But of course.

Cut and Run

Tesla shocked the auto industry this week after its CEO Elon Musk fired the entire 500 person team working on its vaunted Supercharger network, a project that's considered instrumental in facilitating EV adoption across the country with its quick and convenient charging stations.

But there's another interesting detail to this story: as pointed out by Jalopnik, citing previous reporting by Politico, before Tesla backed down from the project, it had received more than $17 million in federal grants for its Supercharger network.

In fact, the automaker is the biggest winner of the EV push in the Bipartisan Infrastructure Law passed by President Joe Biden — whom Musk is a frequent critic of — earning 13 percent of all EV charging awards.

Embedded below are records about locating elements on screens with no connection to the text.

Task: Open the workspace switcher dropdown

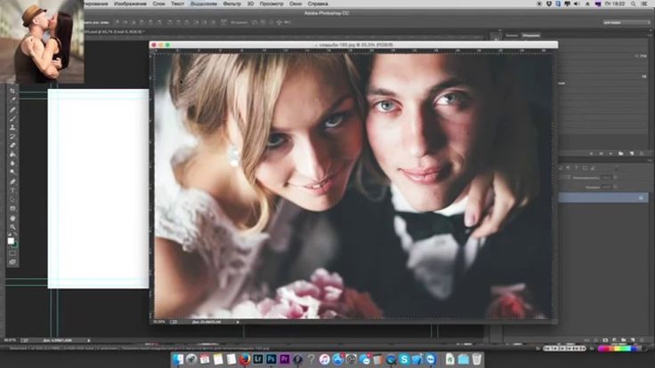Action: pyautogui.click(x=627, y=21)
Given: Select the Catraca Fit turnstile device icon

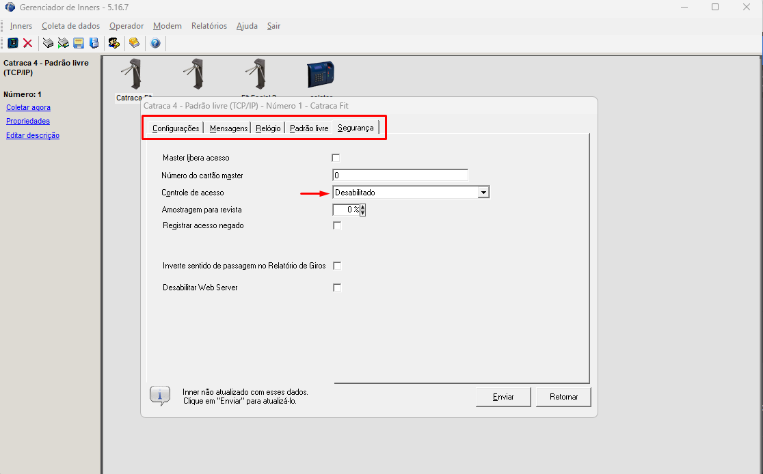Looking at the screenshot, I should 131,74.
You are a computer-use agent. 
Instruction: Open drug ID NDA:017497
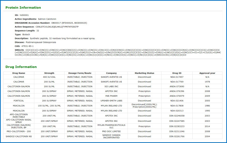click(176, 77)
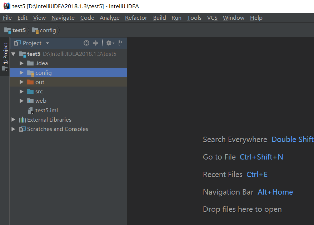Viewport: 314px width, 225px height.
Task: Click the Ctrl+Shift+N shortcut link
Action: [261, 157]
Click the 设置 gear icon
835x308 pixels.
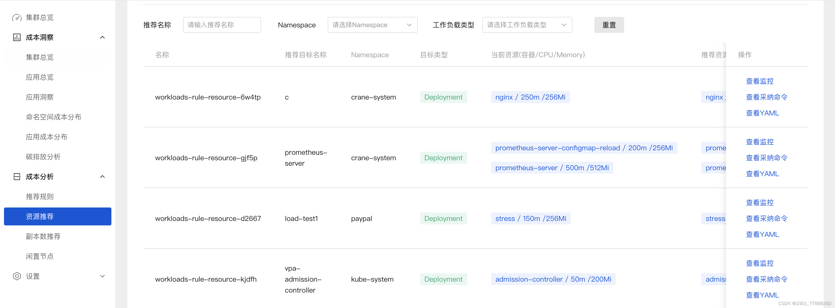(x=17, y=276)
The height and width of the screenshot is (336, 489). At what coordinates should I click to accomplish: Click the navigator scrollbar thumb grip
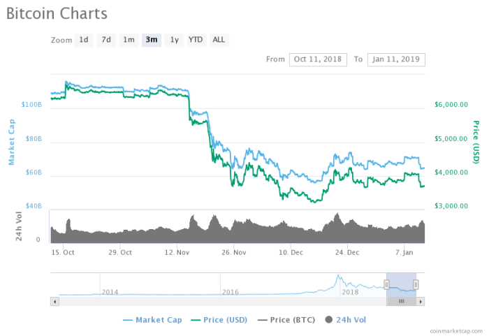click(401, 301)
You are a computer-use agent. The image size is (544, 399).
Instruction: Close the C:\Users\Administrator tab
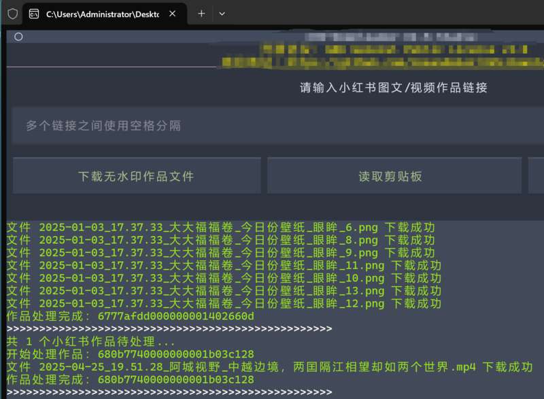click(x=173, y=14)
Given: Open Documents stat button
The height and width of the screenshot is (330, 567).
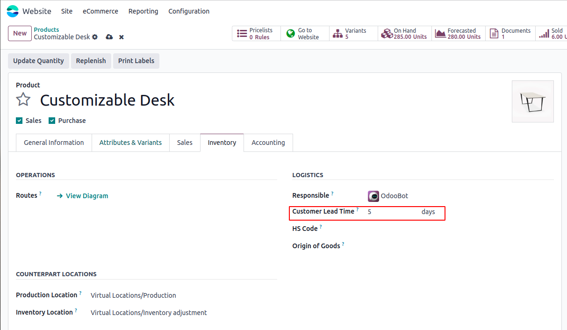Looking at the screenshot, I should coord(510,34).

That Tesla is now ditching or at least significantly scaling back the network — signaled by the layoffs and its backing out of Supercharger location leases — is eyebrow-raising, to say the least.

Cash Cow

Yet as far as benefiting from big government money goes, $17 million is a drop in the bucket for Musk, who's publicly criticized — if not smeared — other entities, including NPR, for receiving such funding.

SpaceX alone, arguably Musk's most successful venture, has received more than $15.3 billion worth of government contracts since 2003, most of which is from NASA.

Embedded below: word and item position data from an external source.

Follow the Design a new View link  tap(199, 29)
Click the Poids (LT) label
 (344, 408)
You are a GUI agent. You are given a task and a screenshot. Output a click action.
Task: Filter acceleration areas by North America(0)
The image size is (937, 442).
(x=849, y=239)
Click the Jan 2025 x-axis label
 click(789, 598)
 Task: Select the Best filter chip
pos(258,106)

But it also continues to earn quite a bit from the Department of Defense; Reuters reported last month that SpaceX, as part of a staggering $1.8 billion contract signed with the DoD in 2021, was building a spy satellite network for a US intelligence agency.

Slow Death

Musk's culling of the Supercharging team could raise questions about how those federal grants are being put to use. The decision is especially puzzling given that Tesla's charging network is by far the largest in the country. It's so dominant, in fact, that other automakers like Rivian and Ford have adopted Tesla's NCAS charging standard.They may be regretting that now.

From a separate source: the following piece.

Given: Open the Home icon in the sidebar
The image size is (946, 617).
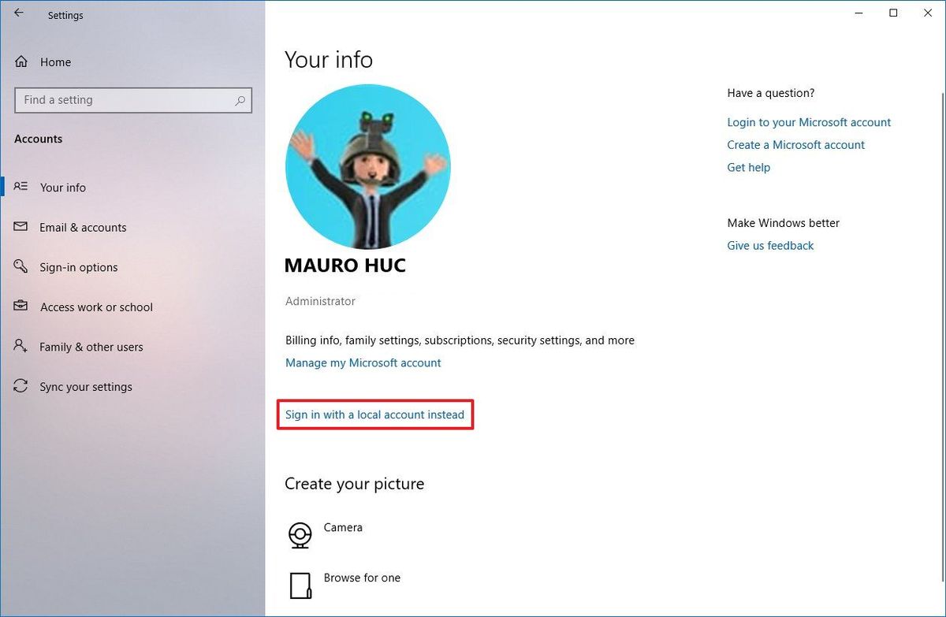Looking at the screenshot, I should [20, 61].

Still, amid reported confusion among automakers, Musk took to X-formerly-Twitter to assure that he wasn't fully giving up on the program.

"Tesla still plans to grow the Supercharger network, just at a slower pace for new locations and more focus on 100 percent uptime and expansion of existing locations," he said.

Even if Musk is telling the truth here, firing your entire department seems like overkill. Who's left holding the bag? Well, we know who's holding the one stuffed full of federal money, at least.